======== Data for this exercise
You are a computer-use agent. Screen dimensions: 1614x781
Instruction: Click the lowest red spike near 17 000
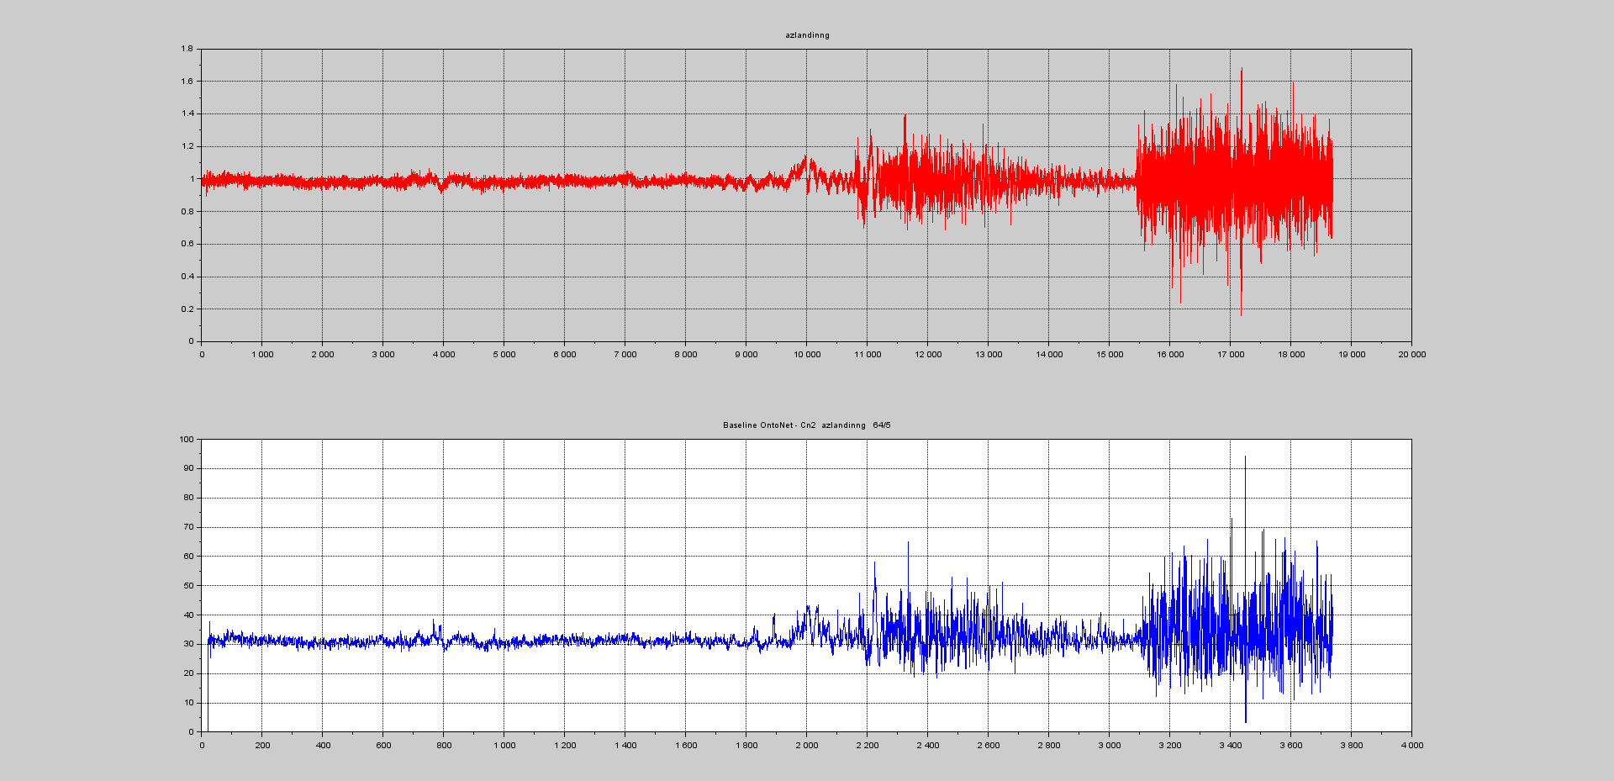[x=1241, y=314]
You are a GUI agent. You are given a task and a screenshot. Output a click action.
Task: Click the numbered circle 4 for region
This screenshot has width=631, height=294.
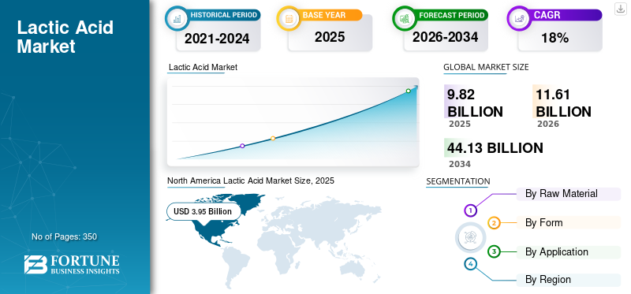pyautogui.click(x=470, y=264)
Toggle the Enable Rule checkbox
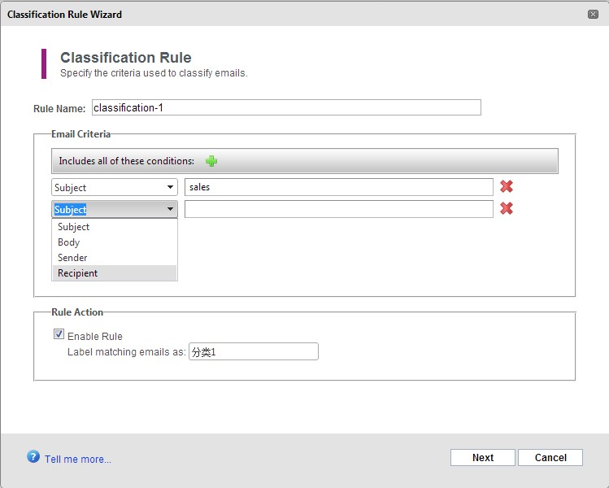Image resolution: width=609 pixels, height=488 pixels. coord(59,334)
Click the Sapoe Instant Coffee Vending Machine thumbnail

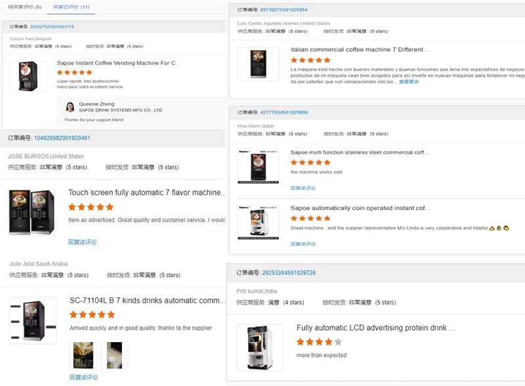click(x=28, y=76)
================
What is needed
When the listing is transcribed, every line must match the original exactly, and the pictures must be left out.

Solved problem
You are a computer-use agent. Screen dimensions: 1614x781
Instruction: Click the lowest red spike near 17 000
[x=1241, y=314]
You are a GUI agent. You are given a task and a screenshot. Output a click action.
Task: Click the numbered circle 4 for region
This screenshot has width=631, height=294.
pyautogui.click(x=470, y=264)
Toggle the Enable Rule checkbox
Image resolution: width=609 pixels, height=488 pixels. coord(59,334)
Click the Sapoe Instant Coffee Vending Machine thumbnail

click(x=28, y=76)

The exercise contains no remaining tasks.